* _AIM OF THE TASK_:
Will you copy out each of the records below, unchanged and in the same order?

----

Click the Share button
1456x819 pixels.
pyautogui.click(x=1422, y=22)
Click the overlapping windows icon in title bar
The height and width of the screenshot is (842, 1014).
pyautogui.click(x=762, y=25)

----

* _PROBLEM SOLUTION_:
Click the Share button
1456x819 pixels.
pyautogui.click(x=1422, y=22)
Click the overlapping windows icon in title bar
The height and width of the screenshot is (842, 1014).
pyautogui.click(x=762, y=25)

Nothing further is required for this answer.